*TASK INSTRUCTIONS*: Copy the entries below verbatim, starting at the line that contains "You are a computer-use agent. This" and ending with the last line of the entries, both included.

*RECORDS PROVIDED*:
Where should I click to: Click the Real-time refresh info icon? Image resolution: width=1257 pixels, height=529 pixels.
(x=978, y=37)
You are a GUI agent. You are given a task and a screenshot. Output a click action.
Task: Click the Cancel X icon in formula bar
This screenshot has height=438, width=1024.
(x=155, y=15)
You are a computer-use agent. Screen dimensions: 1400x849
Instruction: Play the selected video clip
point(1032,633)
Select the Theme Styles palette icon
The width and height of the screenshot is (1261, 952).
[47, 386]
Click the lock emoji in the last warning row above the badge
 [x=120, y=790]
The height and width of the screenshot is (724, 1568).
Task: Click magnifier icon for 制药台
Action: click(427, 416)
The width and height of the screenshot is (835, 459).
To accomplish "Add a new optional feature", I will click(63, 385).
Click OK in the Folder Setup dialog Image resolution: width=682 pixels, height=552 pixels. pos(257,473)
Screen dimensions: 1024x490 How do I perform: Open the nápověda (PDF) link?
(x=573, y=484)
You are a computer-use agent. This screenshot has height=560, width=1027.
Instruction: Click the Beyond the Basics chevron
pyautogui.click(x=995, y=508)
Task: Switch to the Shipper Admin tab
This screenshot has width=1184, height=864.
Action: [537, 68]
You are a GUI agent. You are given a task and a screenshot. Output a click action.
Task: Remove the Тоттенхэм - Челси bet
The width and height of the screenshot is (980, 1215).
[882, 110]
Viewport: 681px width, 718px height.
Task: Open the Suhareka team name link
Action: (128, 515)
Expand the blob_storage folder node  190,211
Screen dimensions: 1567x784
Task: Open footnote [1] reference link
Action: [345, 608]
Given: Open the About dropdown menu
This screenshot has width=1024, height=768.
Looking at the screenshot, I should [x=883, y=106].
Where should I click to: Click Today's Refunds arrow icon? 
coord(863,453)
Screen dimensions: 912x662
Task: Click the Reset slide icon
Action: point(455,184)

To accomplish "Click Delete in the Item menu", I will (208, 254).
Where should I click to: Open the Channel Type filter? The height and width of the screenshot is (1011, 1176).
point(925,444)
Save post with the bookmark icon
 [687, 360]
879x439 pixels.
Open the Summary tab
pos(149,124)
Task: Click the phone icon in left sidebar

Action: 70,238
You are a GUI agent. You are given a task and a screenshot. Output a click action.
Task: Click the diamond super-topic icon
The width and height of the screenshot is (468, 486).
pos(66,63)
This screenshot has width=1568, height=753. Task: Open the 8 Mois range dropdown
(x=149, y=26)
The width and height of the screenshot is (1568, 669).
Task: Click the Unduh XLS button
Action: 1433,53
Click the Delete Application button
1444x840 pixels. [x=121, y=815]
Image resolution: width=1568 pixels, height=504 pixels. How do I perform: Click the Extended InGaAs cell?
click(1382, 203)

*RESPONSE TO THE EXERCISE*:
You are a computer-use agent. This screenshot has height=560, width=1027.
Instruction: Click the Beyond the Basics chevron
pyautogui.click(x=995, y=508)
Task: Switch to the Shipper Admin tab
This screenshot has width=1184, height=864.
Action: [537, 68]
You are a GUI agent. You are given a task and a screenshot. Output a click action.
Task: Remove the Тоттенхэм - Челси bet
The width and height of the screenshot is (980, 1215).
[882, 110]
Viewport: 681px width, 718px height.
Task: Open the Suhareka team name link
Action: (128, 515)
Expand the blob_storage folder node  190,211
Screen dimensions: 1567x784
Task: Open footnote [1] reference link
Action: [345, 608]
Given: Open the About dropdown menu
This screenshot has width=1024, height=768.
Looking at the screenshot, I should [x=883, y=106].
Where should I click to: Click Today's Refunds arrow icon? 
coord(863,453)
Screen dimensions: 912x662
Task: Click the Reset slide icon
Action: point(455,184)

To accomplish "Click Delete in the Item menu", I will (208, 254).
Where should I click to: Open the Channel Type filter? The height and width of the screenshot is (1011, 1176).
point(925,444)
Save post with the bookmark icon
 [687, 360]
879x439 pixels.
Open the Summary tab
pos(149,124)
Task: Click the phone icon in left sidebar

Action: 70,238
You are a GUI agent. You are given a task and a screenshot. Output a click action.
Task: Click the diamond super-topic icon
The width and height of the screenshot is (468, 486).
pos(66,63)
This screenshot has width=1568, height=753. Task: Open the 8 Mois range dropdown
(x=149, y=26)
The width and height of the screenshot is (1568, 669).
Task: Click the Unduh XLS button
Action: 1433,53
Click the Delete Application button
1444x840 pixels. [x=121, y=815]
Image resolution: width=1568 pixels, height=504 pixels. How do I perform: Click the Extended InGaAs cell?
click(1382, 203)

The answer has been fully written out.